Determine if the following represents a function: x2 + y2 = 16

Answer 1

Take some points. Plot a graph. And take a Vertical Line Test. If at any give point, the vertical line cuts the curve at more than one point, then the given equation is not a function.

Answer 2

if it represents a circle then it does not represent a function right?

Answer 3

Yes correct. That's because for any one single value of x, there are two different values of y. :)
You got it right :)

Answer 4

thanks:) but can you explain how i she figured out it was a circle? and how exactly can you graph it?

Answer 5

@jhannybean usually the circle formula is written \((x-h)^2 + (y-k)^2 = r^2\) where the center is at \((h,k)\) and the radius is \(r\). Your version has the center at \((-h,-k)\)

@jannakay she figured out it was a circle because it matched the pattern of the formula of a circle. to graph it, find the center (from the formula), set a compass to the radius (also from the formula), and mark off a circle around the center. Or plot points that satisfy the equation, but the compass thing is a lot easier!

Answer 6

there's something called the vertical line test: if you can draw a vertical line anywhere on the graph and have it cross the curve twice, it's not a function, because at that value of x, there are two or more values of y.

Answer 7

Either you can put up the points and then plot a graph or use the method or use the above formula.

Answer 8

@whpalmer4 well i know how to use the vertical line test as long as the graph is given. but i don't really know how to make one with just an equation.

Answer 9

Well, after you had graphed it, you could apply the test.

Answer 10

@Utk*4 yeah but how do you know what points to use?

Answer 11

Pick a value of x.

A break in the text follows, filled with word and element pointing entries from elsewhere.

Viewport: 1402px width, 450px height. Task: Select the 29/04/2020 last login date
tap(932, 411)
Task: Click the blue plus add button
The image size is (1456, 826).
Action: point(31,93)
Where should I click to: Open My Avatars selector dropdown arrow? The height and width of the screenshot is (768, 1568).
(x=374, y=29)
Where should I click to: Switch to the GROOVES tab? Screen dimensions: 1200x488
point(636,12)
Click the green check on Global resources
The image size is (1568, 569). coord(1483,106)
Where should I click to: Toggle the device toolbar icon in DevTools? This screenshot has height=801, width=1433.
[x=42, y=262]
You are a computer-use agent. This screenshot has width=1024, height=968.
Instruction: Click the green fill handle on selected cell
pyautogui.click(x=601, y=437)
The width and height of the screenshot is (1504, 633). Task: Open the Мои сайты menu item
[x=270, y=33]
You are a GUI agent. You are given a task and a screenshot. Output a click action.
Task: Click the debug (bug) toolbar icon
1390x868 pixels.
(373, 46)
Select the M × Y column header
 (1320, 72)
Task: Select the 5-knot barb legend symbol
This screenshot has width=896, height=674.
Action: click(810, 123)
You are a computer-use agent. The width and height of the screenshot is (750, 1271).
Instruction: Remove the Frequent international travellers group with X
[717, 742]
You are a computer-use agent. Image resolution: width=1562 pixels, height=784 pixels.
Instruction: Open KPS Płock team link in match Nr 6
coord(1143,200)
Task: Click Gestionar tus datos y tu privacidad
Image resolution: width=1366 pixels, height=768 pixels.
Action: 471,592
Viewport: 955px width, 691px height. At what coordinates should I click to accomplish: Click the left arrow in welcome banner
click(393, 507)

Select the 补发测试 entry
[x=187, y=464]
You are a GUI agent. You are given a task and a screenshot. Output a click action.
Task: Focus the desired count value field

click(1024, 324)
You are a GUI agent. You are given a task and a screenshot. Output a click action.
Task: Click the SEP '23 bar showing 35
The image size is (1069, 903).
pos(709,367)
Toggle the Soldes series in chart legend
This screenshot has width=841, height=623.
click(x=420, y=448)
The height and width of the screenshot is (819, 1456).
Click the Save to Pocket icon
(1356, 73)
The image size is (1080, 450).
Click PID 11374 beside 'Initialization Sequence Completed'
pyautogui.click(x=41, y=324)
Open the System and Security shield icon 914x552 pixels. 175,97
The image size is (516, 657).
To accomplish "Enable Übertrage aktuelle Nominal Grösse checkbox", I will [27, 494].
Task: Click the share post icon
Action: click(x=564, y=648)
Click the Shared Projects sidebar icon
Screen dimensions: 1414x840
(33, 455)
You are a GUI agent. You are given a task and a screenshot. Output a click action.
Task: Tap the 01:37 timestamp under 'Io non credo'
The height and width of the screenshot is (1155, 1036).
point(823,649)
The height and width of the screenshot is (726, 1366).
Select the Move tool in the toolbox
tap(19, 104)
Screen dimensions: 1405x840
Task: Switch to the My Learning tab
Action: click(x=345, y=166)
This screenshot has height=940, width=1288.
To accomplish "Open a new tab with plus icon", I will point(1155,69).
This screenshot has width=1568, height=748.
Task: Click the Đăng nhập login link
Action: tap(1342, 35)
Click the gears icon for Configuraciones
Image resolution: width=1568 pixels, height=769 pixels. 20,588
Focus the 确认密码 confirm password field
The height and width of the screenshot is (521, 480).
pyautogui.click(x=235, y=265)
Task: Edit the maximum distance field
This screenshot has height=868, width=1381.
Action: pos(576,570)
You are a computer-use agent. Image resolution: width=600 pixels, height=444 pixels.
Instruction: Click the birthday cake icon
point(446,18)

Plug it in equation. Solve for y. Repeat with another value for x :-)

Answer 12

so just randon numbers?

Answer 13

to avoid pointless work, you'll want to pick values of x and y that are no more than r away from the center... if your center is at (2,3) and the radius is 1, there's no point in trying x = 5 because that's not going to be part of the circle... if you have the center at (h,k) and radius r (all of which you read off from the formula), I would just plot (h,k+r), (h+r,k), (h,k-r), and (h-r,k) which represent the "compass points" N E S W of the circle, then draw the circle through them.

Answer 14

you know what circle looks like, so once you have those 4 points its not too hard to draw a nice freehand circle through them with a little bit of practice.

Answer 15

Yeah it does make sense. Thank you.. :)

Answer 16

Take Y^2 to R.H.S.
Now substitute any real value of Y in RHS for which you'll get a value of X in LHS. Keep on doing this using different values. After few points, you'll be able to recognize the graph taking shape of a circle. You don't have to draw the circle with accuracy. Just an idea that it would be a circle will solve our problem of it being not a function.

Answer 17

@Utk*4 Thank you. :)

Answer 18

You're welcome. :)